Nearly all (97%) global IT leaders therefore now agree that successfully executing an API strategy is vital to future revenue and growth. But increasingly the sheer volume of APIs and their distribution across multiple architectures and teams is a source of concern. There may be tens or even hundreds of thousands of customer- and partner-facing APIs in a large enterprise. Even mid-sized organizations may be running thousands.
What is the impact on firms?
The threats are also far from theoretical. This year alone we’ve seen:
- T-Mobile USA admit that 37 million customers had their personal and account information accessed by a malicious actor via an API
- Misconfigured Open Authorization (OAuth) implementations on Booking.com which could have enabled serious user account takeover attacks on the site
It’s not just corporate reputation and the bottom line that’s at risk from API threats. They can also hold up important business projects. More than half (59%) of organizations claim that they’ve had to slow down the rollout of new apps because of API security concerns. That’s part of the reason why it is now a C-level discussion topic for half of boards.
Top three API risks
There are dozens of ways hackers can exploit an API, but OWASP is the go-to resource for those wanting to understand the biggest threats to their organization. Its OWASP API Security Top 10 2023 list details the following three main security risks:
- Broken Object Level Authorization (BOLA): API fails to verify whether a requester should have access to an object. This can lead to data theft, modification or deletion. Attackers need only be aware that the problem exists – no code hacks or stolen passwords are needed to exploit BOLA.
- Broken Authentication: Missing and/or mis-implemented authentication protections. API authentication can be “complex and confusing” for many developers, who may have misconceptions about how to implement it, OWASP warns. The authentication mechanism itself is also exposed to anyone, making it an attractive target. API endpoints responsible for authentication must be treated differently from others, with enhanced protection. And any authentication mechanism used must be appropriate to the relevant attack vector.
- Broken Object Property Level Authorization (BOPLA): Attackers are able to read or change the values of object properties they are not supposed to access. API endpoints are vulnerable if they expose the properties of an object that are considered sensitive (“excessive data exposure”); or if they allow a user to change, add/or delete the value of a sensitive object's property (“mass assignment”). Unauthorized access could result in data disclosure to unauthorized parties, data loss, or data manipulation.
It’s also important to remember that these vulnerabilities are not mutually exclusive. Some of the worst API-based data breaches have been caused by a combination of exploits such as BOLA and excessive data exposure.
How to mitigate API threats
Given what’s at stake, it’s vital that you build security into any API strategy from the start. That means understanding where all your APIs are, and layering up tools and techniques to manage endpoint authentication, secure network communication, mitigate common bugs and tackle the threat of bad bots.

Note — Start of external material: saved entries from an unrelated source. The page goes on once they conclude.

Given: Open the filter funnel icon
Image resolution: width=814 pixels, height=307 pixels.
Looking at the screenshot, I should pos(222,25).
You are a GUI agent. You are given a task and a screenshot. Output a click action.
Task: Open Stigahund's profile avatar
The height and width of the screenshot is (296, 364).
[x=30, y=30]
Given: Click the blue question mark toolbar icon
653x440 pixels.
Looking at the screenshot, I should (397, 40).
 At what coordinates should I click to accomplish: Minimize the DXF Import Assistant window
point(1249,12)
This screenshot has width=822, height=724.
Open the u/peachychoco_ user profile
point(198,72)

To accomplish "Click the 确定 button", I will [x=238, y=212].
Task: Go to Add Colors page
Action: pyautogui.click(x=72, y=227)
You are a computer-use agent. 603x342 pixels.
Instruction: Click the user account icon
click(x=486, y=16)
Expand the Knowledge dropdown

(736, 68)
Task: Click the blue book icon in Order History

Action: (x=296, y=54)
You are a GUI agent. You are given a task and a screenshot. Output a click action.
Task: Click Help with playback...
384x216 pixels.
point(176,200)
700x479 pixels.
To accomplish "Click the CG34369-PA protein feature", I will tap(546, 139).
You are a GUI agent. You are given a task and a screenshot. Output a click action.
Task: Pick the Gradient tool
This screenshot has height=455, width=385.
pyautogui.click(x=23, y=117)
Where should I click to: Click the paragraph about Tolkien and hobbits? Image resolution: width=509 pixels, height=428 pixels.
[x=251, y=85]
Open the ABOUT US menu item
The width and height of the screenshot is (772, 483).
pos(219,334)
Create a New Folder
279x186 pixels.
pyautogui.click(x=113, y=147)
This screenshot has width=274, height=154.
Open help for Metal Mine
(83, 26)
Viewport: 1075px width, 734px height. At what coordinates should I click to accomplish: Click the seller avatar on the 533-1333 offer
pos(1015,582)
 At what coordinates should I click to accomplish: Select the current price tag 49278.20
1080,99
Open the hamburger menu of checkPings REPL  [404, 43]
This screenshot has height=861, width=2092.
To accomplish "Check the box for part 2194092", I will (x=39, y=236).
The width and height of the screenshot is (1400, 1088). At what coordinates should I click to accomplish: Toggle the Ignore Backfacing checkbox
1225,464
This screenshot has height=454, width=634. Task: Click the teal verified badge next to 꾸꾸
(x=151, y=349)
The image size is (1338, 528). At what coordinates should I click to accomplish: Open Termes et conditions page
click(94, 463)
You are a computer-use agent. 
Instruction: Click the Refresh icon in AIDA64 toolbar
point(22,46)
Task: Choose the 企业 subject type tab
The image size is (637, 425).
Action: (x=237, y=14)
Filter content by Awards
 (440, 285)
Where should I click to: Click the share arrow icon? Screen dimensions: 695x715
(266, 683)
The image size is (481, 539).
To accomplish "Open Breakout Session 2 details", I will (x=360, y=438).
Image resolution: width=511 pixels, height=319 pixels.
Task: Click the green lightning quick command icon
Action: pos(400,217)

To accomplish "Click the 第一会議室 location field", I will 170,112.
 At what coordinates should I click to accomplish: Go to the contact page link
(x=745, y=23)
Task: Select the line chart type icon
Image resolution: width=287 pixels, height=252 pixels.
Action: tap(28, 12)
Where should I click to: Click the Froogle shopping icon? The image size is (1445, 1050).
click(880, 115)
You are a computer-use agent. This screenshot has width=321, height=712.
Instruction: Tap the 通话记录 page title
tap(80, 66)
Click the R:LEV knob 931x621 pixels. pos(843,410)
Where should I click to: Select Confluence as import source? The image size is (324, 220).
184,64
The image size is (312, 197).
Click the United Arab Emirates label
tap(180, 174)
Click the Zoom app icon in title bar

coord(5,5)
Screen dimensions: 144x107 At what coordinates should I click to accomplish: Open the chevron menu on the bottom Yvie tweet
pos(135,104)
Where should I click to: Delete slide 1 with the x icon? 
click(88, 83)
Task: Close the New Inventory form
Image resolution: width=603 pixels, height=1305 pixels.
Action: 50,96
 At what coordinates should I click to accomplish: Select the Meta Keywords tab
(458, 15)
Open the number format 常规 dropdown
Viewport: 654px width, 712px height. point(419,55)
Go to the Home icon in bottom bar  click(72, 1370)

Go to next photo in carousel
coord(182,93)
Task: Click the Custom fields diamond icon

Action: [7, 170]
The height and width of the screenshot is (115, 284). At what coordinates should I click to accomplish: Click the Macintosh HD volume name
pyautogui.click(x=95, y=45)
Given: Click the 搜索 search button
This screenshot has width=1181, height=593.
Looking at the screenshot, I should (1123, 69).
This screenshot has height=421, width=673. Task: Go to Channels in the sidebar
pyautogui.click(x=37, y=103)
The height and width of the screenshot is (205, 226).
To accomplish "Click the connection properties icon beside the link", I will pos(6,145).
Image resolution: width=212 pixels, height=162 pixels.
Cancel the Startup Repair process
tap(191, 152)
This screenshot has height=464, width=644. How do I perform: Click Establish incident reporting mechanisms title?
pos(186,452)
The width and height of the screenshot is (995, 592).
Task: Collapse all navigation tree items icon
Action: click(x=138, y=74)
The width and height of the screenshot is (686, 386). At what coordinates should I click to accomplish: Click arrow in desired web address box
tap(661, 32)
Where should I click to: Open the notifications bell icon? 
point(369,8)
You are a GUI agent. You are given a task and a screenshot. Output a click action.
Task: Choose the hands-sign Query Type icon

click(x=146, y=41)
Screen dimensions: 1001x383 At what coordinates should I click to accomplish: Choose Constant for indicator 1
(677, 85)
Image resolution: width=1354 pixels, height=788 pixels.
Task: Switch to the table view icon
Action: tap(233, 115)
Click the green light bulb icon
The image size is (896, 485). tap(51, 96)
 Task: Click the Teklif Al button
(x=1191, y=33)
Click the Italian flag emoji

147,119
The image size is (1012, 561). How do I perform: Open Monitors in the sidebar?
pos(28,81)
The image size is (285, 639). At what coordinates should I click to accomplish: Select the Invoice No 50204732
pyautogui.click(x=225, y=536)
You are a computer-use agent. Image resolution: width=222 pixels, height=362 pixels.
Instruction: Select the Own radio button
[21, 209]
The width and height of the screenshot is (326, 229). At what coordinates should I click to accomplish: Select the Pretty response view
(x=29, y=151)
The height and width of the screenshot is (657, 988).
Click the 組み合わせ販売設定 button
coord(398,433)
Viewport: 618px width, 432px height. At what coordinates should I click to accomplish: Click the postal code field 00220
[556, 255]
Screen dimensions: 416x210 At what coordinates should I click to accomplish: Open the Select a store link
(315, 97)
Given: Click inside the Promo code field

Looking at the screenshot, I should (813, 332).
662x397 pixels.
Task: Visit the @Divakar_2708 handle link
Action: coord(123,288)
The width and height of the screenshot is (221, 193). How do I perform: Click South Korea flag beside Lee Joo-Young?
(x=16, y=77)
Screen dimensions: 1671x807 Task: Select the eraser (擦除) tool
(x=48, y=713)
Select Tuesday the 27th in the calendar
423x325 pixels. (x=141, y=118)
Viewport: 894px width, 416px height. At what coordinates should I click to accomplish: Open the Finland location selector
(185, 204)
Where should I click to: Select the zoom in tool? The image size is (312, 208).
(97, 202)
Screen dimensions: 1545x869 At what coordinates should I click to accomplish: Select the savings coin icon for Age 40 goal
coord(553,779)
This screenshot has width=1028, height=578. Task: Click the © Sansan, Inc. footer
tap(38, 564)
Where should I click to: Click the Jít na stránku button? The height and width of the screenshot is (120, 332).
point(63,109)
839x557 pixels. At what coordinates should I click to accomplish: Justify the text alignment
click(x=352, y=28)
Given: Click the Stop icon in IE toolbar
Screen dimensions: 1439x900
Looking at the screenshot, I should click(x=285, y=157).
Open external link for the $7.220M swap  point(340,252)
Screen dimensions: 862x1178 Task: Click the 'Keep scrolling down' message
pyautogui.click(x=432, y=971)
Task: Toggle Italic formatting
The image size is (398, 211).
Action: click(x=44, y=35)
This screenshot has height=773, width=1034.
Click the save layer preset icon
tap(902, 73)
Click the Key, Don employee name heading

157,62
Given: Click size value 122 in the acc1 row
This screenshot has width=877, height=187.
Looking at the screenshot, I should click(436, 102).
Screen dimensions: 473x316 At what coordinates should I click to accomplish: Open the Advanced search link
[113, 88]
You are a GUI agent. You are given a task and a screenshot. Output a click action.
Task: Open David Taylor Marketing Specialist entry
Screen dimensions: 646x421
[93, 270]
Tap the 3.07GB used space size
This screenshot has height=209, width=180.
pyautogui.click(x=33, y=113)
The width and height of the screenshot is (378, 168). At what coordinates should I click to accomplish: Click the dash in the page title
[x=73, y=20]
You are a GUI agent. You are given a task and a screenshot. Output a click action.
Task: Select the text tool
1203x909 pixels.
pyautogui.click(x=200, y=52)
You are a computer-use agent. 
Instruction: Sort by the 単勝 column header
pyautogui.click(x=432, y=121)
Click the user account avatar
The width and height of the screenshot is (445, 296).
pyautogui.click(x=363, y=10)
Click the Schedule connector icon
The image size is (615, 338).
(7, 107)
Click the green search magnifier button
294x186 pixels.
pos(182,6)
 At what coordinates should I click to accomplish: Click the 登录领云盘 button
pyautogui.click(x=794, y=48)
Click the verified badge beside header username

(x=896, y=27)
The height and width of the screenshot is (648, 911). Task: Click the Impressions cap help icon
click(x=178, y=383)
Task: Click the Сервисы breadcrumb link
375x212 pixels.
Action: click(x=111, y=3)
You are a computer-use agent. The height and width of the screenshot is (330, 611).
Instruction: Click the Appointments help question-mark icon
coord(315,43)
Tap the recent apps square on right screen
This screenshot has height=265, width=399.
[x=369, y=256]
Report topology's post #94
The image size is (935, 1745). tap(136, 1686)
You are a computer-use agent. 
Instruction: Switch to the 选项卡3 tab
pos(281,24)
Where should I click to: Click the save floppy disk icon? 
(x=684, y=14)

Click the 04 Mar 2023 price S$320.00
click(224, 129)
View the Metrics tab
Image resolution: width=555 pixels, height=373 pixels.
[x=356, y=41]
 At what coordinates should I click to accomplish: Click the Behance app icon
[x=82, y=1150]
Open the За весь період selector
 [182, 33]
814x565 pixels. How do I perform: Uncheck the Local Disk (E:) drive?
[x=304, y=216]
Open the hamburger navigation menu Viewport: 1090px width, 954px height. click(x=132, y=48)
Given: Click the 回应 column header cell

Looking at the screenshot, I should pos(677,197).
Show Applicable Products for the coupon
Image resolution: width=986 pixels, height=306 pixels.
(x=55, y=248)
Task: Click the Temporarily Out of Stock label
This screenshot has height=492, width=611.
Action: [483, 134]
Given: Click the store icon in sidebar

Here are a few places to start:
- Improve API governance by following an API-centric app development model which allows you to gain visibility and control. In so doing, you’ll shift security left to apply controls early on in the software development lifecycle and automate them in the CI/CD pipeline
- Use API discovery tools to eliminate the number of shadow APIs already in the organization and understand where APIs are and if they contain vulnerabilities
- Deploy an API gateway which accepts client requests and routes them to the right backend services. This management tool will help you authenticate, control, monitor and secure API traffic
- Add a web application firewall (WAF) to enhance the security of your gateway, blocking malicious traffic including DDoS and exploitation attempts
- Encrypt all data (i.e., via TLS) travelling through APIs, so it can’t be intercepted in man-in-the-middle attacks
- Use OAuth for controlling API access to resources like websites without exposing user credentials
- Apply rate limiting to restrict how often your API can be called. This will mitigate the threat from DDoS attacks and other unwanted spikes
- Use a monitoring tool to log all security events and flag suspicious activity
- Consider a zero trust approach which posits that no users, assets or resources inside the perimeter can be trusted. Instead, you will need to demand proof of authentication and authorization for every operation
Digital transformation is the fuel powering sustainable growth for the modern enterprise. That puts APIs front and center of any new development project. They must be rigorously documented, developed with secure-by-design principles and protected in production with a multi-layered approach.